(I haven't had any time to write this week so this is a draft post I wrote a few weeks ago...)
Despite following a pretty grand weekend, by Tuesday I was completely exhausted, bored and frustrated. I was on the verge of tears as I tried my hardest to COMPLETE something - simple little somethings like unload the dishwasher or put away the laundry. But alas, my itty bitty monkey was not having any of it. He wanted my attention and he wanted it now. Of course, he was perfectly content playing on the floor on his own until I started a task or two - then the whining and manic crawling in my direction ensued. I would appease him for a little while and then try to get back to what I was doing. Nope. Not having it.
So I asked him, I said: Sebastien, how am I supposed to keep the house in order, cook us food and chill out if you keep needing me? He didn't seem to have an answer to that one. He can be quite deflective at times. Oh, ok then.
This was yet another reminder to myself that my job, first and foremost, is to take care of my children. The chores can wait. We are not programed to handle multi-tasking. As efficient as nursing your infant while boiling broth for rice and trying to cut veggies is, it is rather nerve racking if not a tad bit dangerous. So how does one do it all? One doesn't. You focus on one task at a time and nothing else and that, my friends, is the only way to stay sane during the day. It just is.

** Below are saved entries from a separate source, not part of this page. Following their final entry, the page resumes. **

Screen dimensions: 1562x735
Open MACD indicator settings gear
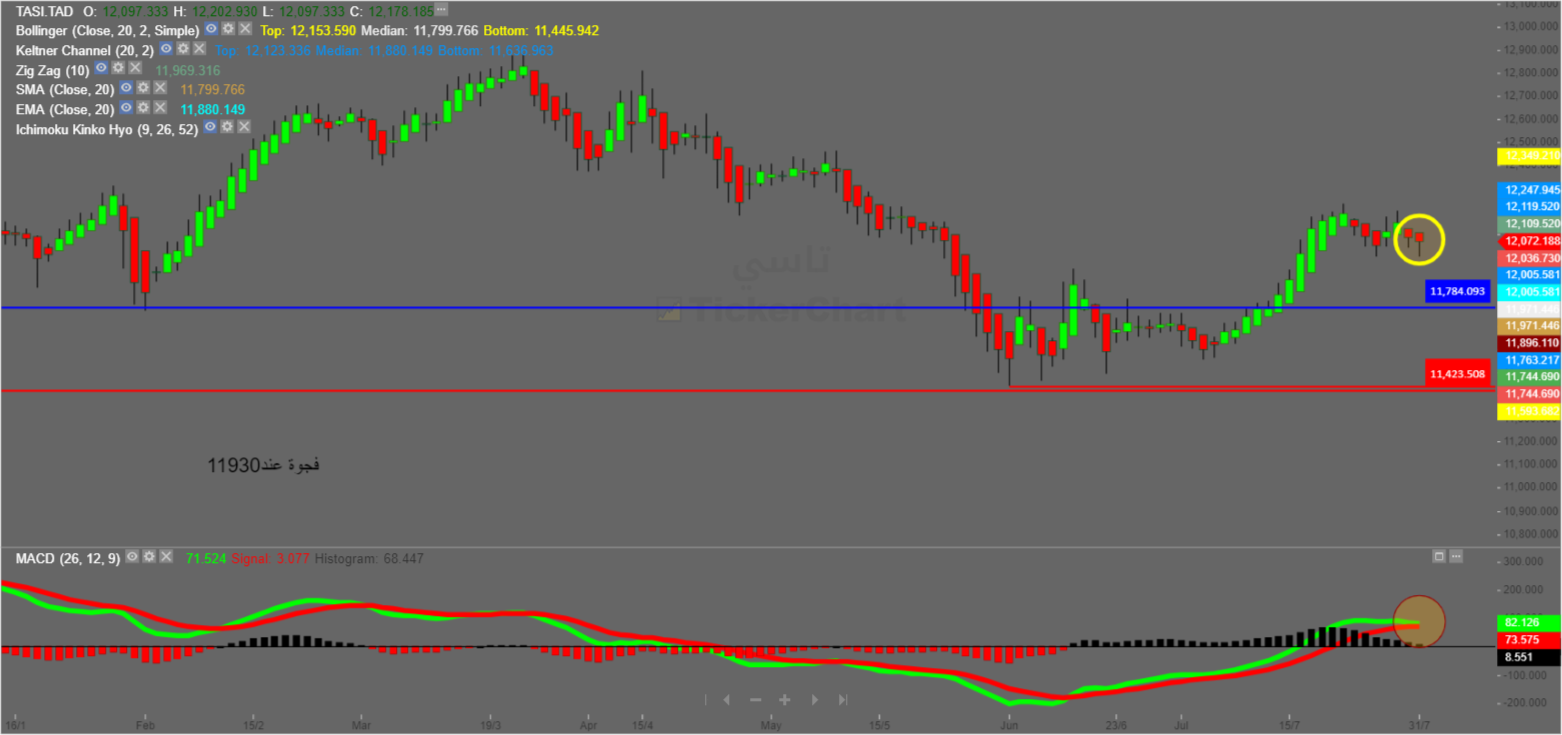click(x=149, y=556)
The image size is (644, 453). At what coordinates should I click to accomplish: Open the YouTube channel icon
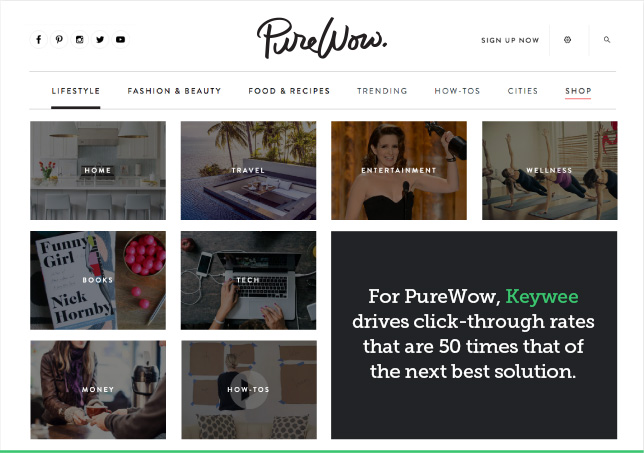click(120, 40)
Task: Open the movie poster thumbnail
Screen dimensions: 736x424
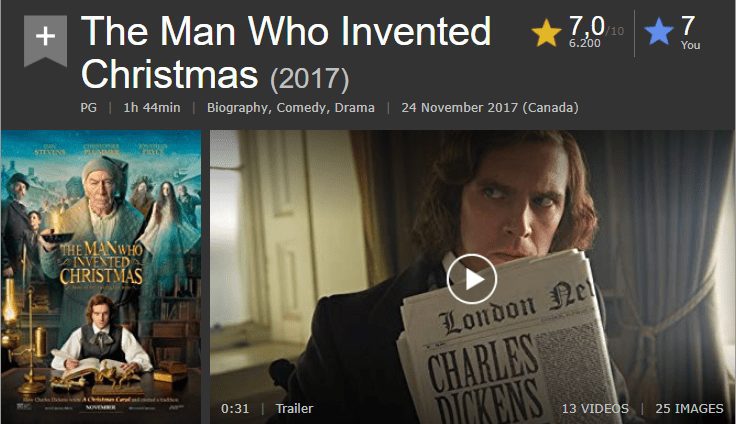Action: [101, 277]
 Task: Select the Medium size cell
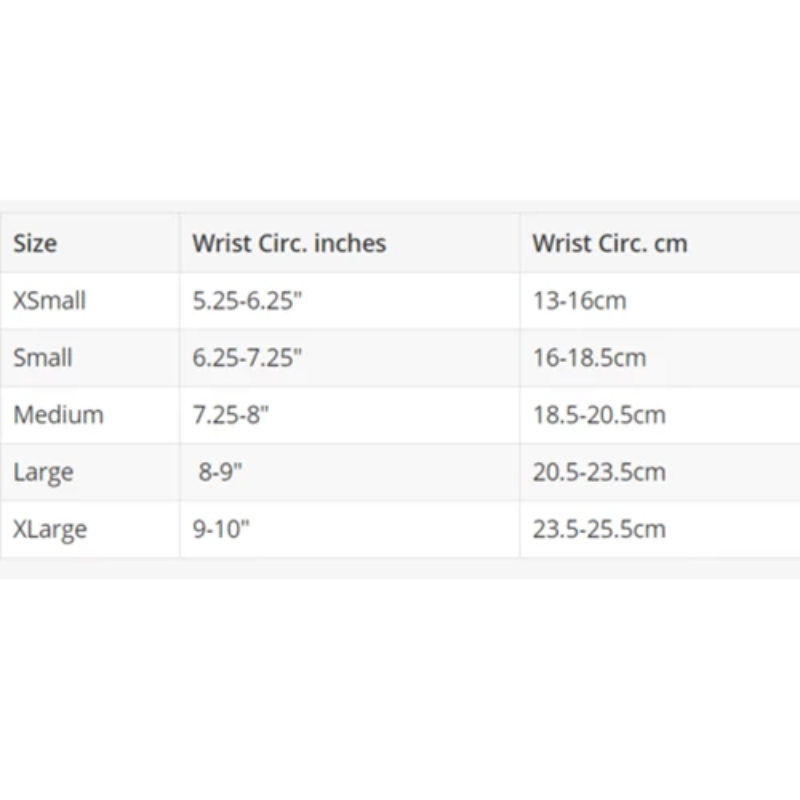(x=58, y=415)
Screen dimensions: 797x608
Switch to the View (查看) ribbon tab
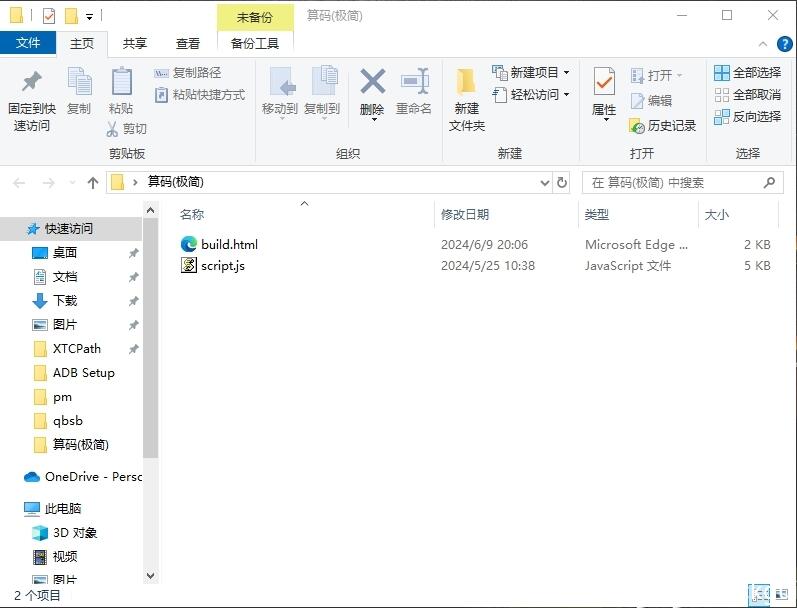188,44
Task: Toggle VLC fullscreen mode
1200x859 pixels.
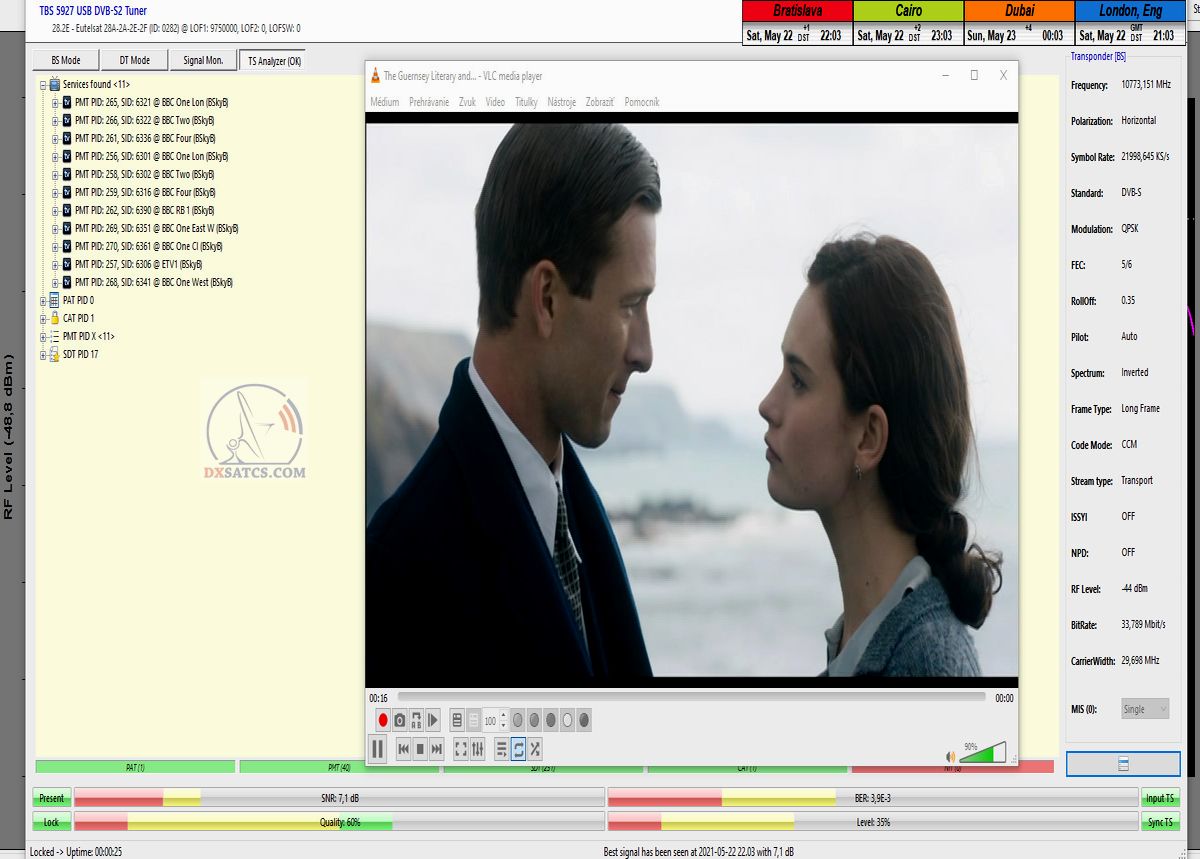Action: (461, 748)
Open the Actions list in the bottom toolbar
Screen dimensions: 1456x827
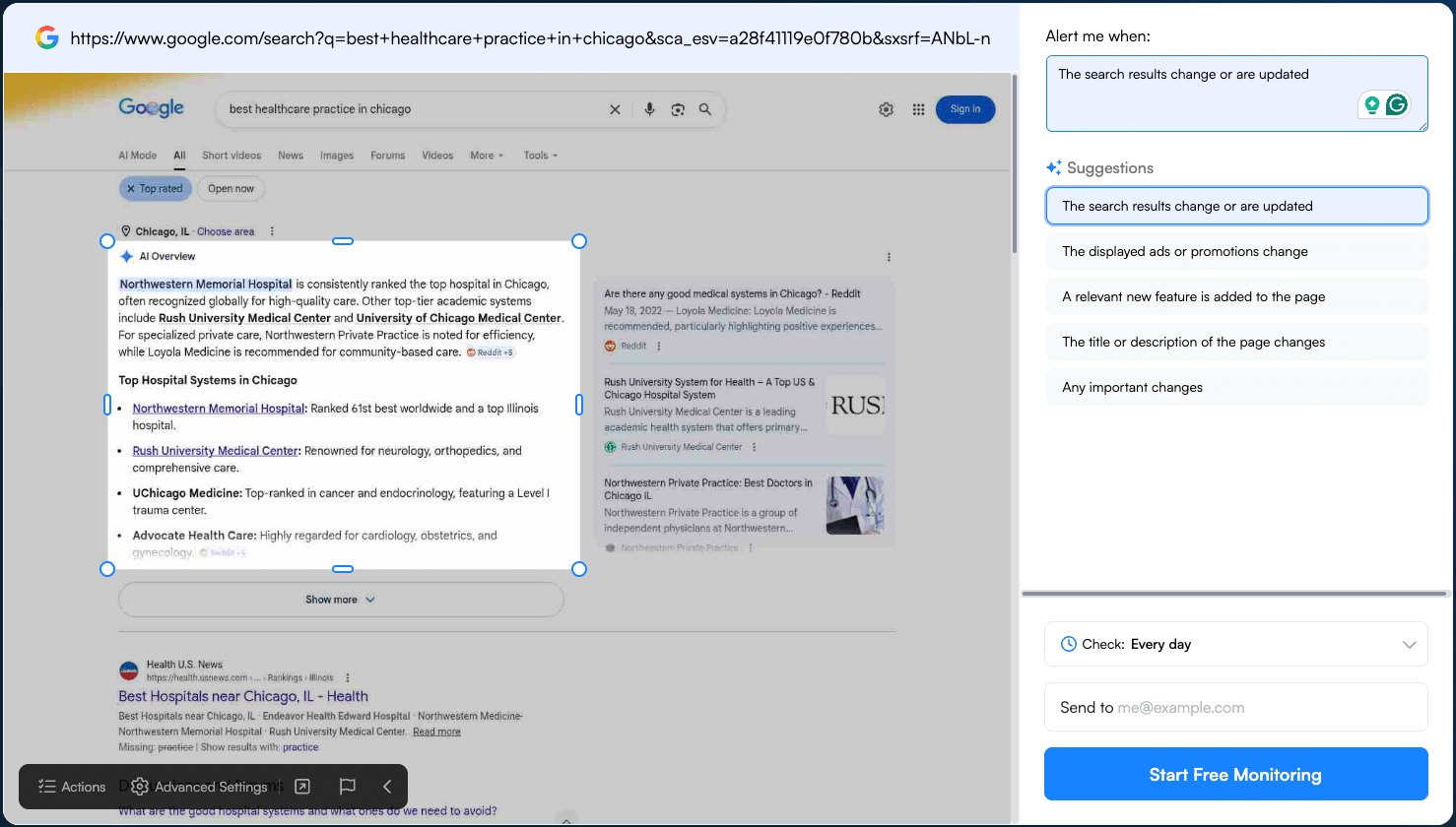tap(72, 787)
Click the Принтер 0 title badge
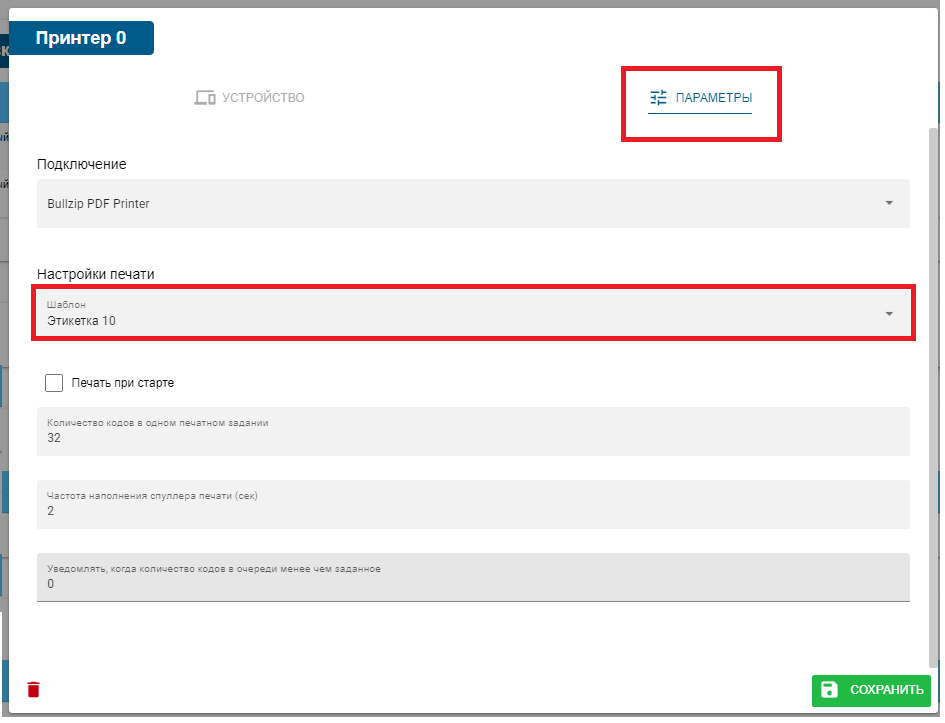This screenshot has width=945, height=723. [81, 38]
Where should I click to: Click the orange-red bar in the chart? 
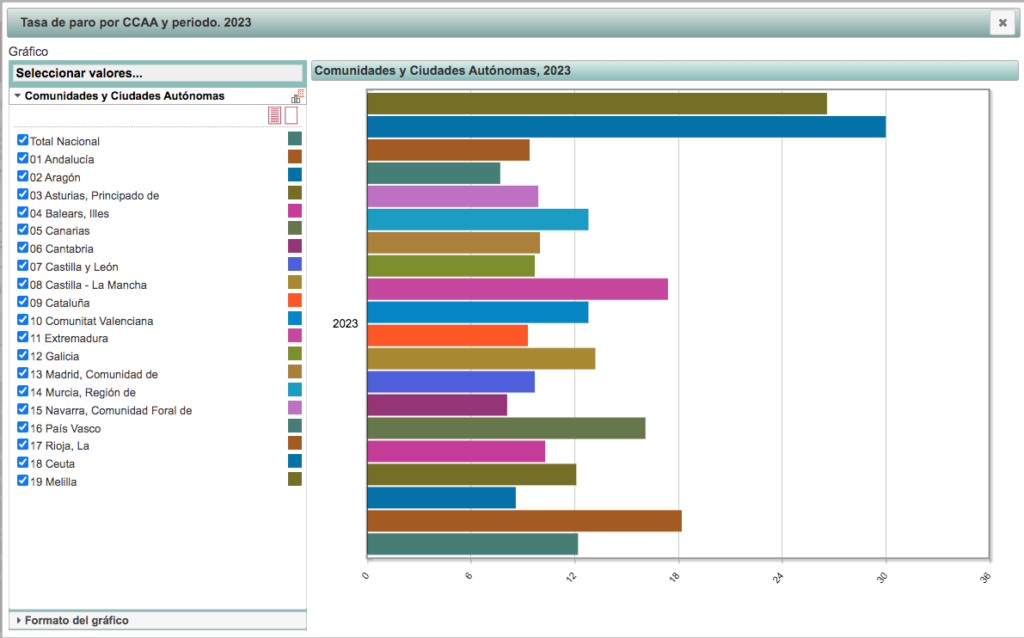click(447, 335)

I often have to remind myself a few times a month that the rest will get done in time but the child needs me now. Once I accept this, the stress of doing it ALL slips off my shoulders. Slightly. But enough to get me through to the end of the day, where, once the itty bitty is asleep, I can finish up my chores and maybe get a few minutes to myself.
So when this afternoon, just as I was about to sit down for lunch, my son wakes up from his nap ensuring that, no, I do not get to eat in peace, I took a deep breath, jammed my food down (I know, not very Ayurvedic of me or pretty I might add) and got ready to play. On my hands and knees, low enough not to notice the dishes piled up or the laundry still sitting on the washer just begging to be put away, I whole heartedly played around with my little chub. I spent a whole afternoon just concentrating on him and him only - enjoying his milk-scented neck rolls, his fast little crawls and his roaring giggle whenever you tickle him on the belly. And you know what? Despite not getting a single thing done, it was really refreshing. It was fun. It is what I am supposed to be doing all day.
Listening to this and this helped too.
Have a fantastic weekend everyone.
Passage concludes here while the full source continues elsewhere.